──────── Veriler
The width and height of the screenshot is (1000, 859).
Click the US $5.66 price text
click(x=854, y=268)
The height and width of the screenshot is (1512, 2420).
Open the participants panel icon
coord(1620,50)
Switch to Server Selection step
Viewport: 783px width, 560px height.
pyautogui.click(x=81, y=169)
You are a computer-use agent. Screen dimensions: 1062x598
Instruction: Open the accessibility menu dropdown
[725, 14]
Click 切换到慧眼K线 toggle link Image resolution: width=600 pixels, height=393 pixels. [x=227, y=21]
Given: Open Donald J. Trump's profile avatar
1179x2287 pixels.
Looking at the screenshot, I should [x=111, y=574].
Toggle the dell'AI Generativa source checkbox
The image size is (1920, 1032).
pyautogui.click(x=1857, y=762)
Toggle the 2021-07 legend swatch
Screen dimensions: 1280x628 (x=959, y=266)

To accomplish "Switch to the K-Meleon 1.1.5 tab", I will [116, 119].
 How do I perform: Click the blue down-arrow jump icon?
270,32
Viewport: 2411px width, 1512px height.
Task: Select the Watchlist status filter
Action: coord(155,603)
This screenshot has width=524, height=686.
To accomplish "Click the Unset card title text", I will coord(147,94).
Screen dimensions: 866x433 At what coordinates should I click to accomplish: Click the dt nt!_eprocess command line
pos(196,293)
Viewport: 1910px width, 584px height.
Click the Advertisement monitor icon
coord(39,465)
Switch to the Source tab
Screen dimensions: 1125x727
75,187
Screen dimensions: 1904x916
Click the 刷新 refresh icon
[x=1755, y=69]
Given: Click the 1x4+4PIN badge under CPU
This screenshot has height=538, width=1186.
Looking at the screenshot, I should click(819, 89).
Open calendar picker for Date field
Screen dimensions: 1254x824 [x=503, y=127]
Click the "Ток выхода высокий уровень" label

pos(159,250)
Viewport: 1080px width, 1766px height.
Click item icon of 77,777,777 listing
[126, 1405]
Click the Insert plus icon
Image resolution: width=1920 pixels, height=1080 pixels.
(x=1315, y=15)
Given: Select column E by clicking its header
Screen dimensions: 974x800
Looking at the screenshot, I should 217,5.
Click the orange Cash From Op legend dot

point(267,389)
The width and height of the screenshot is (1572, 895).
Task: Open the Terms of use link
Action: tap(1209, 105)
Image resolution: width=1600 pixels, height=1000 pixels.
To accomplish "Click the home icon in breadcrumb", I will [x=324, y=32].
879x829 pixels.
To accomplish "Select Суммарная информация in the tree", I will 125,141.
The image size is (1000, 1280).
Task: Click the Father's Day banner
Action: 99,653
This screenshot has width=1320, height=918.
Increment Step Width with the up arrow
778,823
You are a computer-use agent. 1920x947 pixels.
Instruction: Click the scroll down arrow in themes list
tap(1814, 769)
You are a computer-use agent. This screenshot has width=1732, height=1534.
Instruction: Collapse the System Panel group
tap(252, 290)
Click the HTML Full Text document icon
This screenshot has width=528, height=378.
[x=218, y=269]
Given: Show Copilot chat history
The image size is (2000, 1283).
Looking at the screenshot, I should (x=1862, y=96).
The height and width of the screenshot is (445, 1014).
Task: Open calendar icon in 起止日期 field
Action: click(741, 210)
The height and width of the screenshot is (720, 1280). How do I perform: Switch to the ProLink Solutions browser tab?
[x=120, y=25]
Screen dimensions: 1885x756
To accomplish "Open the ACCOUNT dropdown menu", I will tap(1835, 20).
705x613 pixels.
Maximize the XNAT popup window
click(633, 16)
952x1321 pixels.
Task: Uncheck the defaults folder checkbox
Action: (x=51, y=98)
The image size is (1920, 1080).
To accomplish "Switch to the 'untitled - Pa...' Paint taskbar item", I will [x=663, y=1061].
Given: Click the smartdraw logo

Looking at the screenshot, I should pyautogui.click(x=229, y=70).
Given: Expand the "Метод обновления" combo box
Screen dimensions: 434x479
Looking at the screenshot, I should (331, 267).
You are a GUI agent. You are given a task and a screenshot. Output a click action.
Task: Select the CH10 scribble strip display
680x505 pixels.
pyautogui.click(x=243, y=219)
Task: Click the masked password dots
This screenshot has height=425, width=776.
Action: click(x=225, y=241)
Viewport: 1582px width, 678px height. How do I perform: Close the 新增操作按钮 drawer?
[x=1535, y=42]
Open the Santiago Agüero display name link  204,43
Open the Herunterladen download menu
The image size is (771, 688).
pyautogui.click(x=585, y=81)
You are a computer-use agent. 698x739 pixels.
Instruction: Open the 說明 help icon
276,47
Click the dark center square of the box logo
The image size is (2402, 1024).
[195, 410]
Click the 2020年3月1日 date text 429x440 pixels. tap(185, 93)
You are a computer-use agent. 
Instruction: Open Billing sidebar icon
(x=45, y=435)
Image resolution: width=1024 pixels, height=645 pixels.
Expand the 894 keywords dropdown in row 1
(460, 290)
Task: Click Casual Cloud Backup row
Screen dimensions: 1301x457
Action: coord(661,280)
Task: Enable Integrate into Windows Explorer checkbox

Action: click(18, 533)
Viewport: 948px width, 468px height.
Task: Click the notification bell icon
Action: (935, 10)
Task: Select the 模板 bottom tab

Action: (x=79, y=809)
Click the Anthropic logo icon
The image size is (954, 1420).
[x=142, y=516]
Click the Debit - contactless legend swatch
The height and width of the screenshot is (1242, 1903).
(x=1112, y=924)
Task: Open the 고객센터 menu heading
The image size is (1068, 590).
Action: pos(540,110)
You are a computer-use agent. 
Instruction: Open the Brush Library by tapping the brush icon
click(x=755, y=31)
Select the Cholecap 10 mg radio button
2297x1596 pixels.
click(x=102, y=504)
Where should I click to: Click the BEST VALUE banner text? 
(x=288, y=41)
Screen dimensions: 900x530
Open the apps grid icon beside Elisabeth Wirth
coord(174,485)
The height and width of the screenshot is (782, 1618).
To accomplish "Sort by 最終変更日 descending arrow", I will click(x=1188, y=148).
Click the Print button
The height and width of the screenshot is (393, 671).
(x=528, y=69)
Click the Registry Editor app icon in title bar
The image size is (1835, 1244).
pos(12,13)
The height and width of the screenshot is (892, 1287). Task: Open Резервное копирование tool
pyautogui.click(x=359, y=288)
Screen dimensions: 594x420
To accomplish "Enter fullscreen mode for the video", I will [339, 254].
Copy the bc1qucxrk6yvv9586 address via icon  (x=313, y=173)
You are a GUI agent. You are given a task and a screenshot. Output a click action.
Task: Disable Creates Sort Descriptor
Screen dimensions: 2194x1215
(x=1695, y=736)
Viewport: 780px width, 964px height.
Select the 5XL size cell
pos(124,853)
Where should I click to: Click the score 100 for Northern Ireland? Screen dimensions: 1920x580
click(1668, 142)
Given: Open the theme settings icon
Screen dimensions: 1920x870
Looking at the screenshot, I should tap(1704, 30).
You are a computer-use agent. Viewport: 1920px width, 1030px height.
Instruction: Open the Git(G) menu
────────────────
Yukarıdaki kayıtların hepsini, baştan sona, tek bir harfini bile değiştirmeden yeniden yaz.

The width and height of the screenshot is (1000, 859).
Click the US $5.66 price text
click(x=854, y=268)
The height and width of the screenshot is (1512, 2420).
Open the participants panel icon
coord(1620,50)
Switch to Server Selection step
Viewport: 783px width, 560px height.
pyautogui.click(x=81, y=169)
You are a computer-use agent. Screen dimensions: 1062x598
Instruction: Open the accessibility menu dropdown
[725, 14]
Click 切换到慧眼K线 toggle link Image resolution: width=600 pixels, height=393 pixels. [x=227, y=21]
Given: Open Donald J. Trump's profile avatar
1179x2287 pixels.
Looking at the screenshot, I should [x=111, y=574].
Toggle the dell'AI Generativa source checkbox
The image size is (1920, 1032).
pyautogui.click(x=1857, y=762)
Toggle the 2021-07 legend swatch
Screen dimensions: 1280x628 (x=959, y=266)

To accomplish "Switch to the K-Meleon 1.1.5 tab", I will [116, 119].
 How do I perform: Click the blue down-arrow jump icon?
270,32
Viewport: 2411px width, 1512px height.
Task: Select the Watchlist status filter
Action: coord(155,603)
This screenshot has width=524, height=686.
To accomplish "Click the Unset card title text", I will coord(147,94).
Screen dimensions: 866x433 At what coordinates should I click to accomplish: Click the dt nt!_eprocess command line
pos(196,293)
Viewport: 1910px width, 584px height.
Click the Advertisement monitor icon
coord(39,465)
Switch to the Source tab
Screen dimensions: 1125x727
75,187
Screen dimensions: 1904x916
Click the 刷新 refresh icon
[x=1755, y=69]
Given: Click the 1x4+4PIN badge under CPU
This screenshot has height=538, width=1186.
Looking at the screenshot, I should click(819, 89).
Open calendar picker for Date field
Screen dimensions: 1254x824 [x=503, y=127]
Click the "Ток выхода высокий уровень" label

pos(159,250)
Viewport: 1080px width, 1766px height.
Click item icon of 77,777,777 listing
[126, 1405]
Click the Insert plus icon
Image resolution: width=1920 pixels, height=1080 pixels.
(x=1315, y=15)
Given: Select column E by clicking its header
Screen dimensions: 974x800
Looking at the screenshot, I should 217,5.
Click the orange Cash From Op legend dot

point(267,389)
The width and height of the screenshot is (1572, 895).
Task: Open the Terms of use link
Action: tap(1209, 105)
Image resolution: width=1600 pixels, height=1000 pixels.
To accomplish "Click the home icon in breadcrumb", I will [x=324, y=32].
879x829 pixels.
To accomplish "Select Суммарная информация in the tree", I will 125,141.
The image size is (1000, 1280).
Task: Click the Father's Day banner
Action: 99,653
This screenshot has width=1320, height=918.
Increment Step Width with the up arrow
778,823
You are a computer-use agent. 1920x947 pixels.
Instruction: Click the scroll down arrow in themes list
tap(1814, 769)
You are a computer-use agent. This screenshot has width=1732, height=1534.
Instruction: Collapse the System Panel group
tap(252, 290)
Click the HTML Full Text document icon
This screenshot has width=528, height=378.
[x=218, y=269]
Given: Show Copilot chat history
The image size is (2000, 1283).
Looking at the screenshot, I should (x=1862, y=96).
The height and width of the screenshot is (445, 1014).
Task: Open calendar icon in 起止日期 field
Action: click(741, 210)
The height and width of the screenshot is (720, 1280). How do I perform: Switch to the ProLink Solutions browser tab?
[x=120, y=25]
Screen dimensions: 1885x756
To accomplish "Open the ACCOUNT dropdown menu", I will tap(1835, 20).
705x613 pixels.
Maximize the XNAT popup window
click(633, 16)
952x1321 pixels.
Task: Uncheck the defaults folder checkbox
Action: (x=51, y=98)
The image size is (1920, 1080).
To accomplish "Switch to the 'untitled - Pa...' Paint taskbar item", I will [x=663, y=1061].
Given: Click the smartdraw logo

Looking at the screenshot, I should pyautogui.click(x=229, y=70).
Given: Expand the "Метод обновления" combo box
Screen dimensions: 434x479
Looking at the screenshot, I should (331, 267).
You are a GUI agent. You are given a task and a screenshot. Output a click action.
Task: Select the CH10 scribble strip display
680x505 pixels.
pyautogui.click(x=243, y=219)
Task: Click the masked password dots
This screenshot has height=425, width=776.
Action: click(x=225, y=241)
Viewport: 1582px width, 678px height. How do I perform: Close the 新增操作按钮 drawer?
[x=1535, y=42]
Open the Santiago Agüero display name link  204,43
Open the Herunterladen download menu
The image size is (771, 688).
pyautogui.click(x=585, y=81)
You are a computer-use agent. 698x739 pixels.
Instruction: Open the 說明 help icon
276,47
Click the dark center square of the box logo
The image size is (2402, 1024).
[195, 410]
Click the 2020年3月1日 date text 429x440 pixels. tap(185, 93)
You are a computer-use agent. 
Instruction: Open Billing sidebar icon
(x=45, y=435)
Image resolution: width=1024 pixels, height=645 pixels.
Expand the 894 keywords dropdown in row 1
(460, 290)
Task: Click Casual Cloud Backup row
Screen dimensions: 1301x457
Action: coord(661,280)
Task: Enable Integrate into Windows Explorer checkbox

Action: click(18, 533)
Viewport: 948px width, 468px height.
Task: Click the notification bell icon
Action: (935, 10)
Task: Select the 模板 bottom tab

Action: (x=79, y=809)
Click the Anthropic logo icon
The image size is (954, 1420).
[x=142, y=516]
Click the Debit - contactless legend swatch
The height and width of the screenshot is (1242, 1903).
(x=1112, y=924)
Task: Open the 고객센터 menu heading
The image size is (1068, 590).
Action: pos(540,110)
You are a computer-use agent. 
Instruction: Open the Brush Library by tapping the brush icon
click(x=755, y=31)
Select the Cholecap 10 mg radio button
2297x1596 pixels.
click(x=102, y=504)
Where should I click to: Click the BEST VALUE banner text? 
(x=288, y=41)
Screen dimensions: 900x530
Open the apps grid icon beside Elisabeth Wirth
coord(174,485)
The height and width of the screenshot is (782, 1618).
To accomplish "Sort by 最終変更日 descending arrow", I will click(x=1188, y=148).
Click the Print button
The height and width of the screenshot is (393, 671).
(x=528, y=69)
Click the Registry Editor app icon in title bar
The image size is (1835, 1244).
pos(12,13)
The height and width of the screenshot is (892, 1287). Task: Open Резервное копирование tool
pyautogui.click(x=359, y=288)
Screen dimensions: 594x420
To accomplish "Enter fullscreen mode for the video", I will [339, 254].
Copy the bc1qucxrk6yvv9586 address via icon  (x=313, y=173)
You are a GUI agent. You are given a task and a screenshot. Output a click action.
Task: Disable Creates Sort Descriptor
Screen dimensions: 2194x1215
(x=1695, y=736)
Viewport: 780px width, 964px height.
Select the 5XL size cell
pos(124,853)
Where should I click to: Click the score 100 for Northern Ireland? Screen dimensions: 1920x580
click(1668, 142)
Given: Open the theme settings icon
Screen dimensions: 1920x870
Looking at the screenshot, I should tap(1704, 30).
You are a computer-use agent. Viewport: 1920px width, 1030px height.
Instruction: Open the Git(G) menu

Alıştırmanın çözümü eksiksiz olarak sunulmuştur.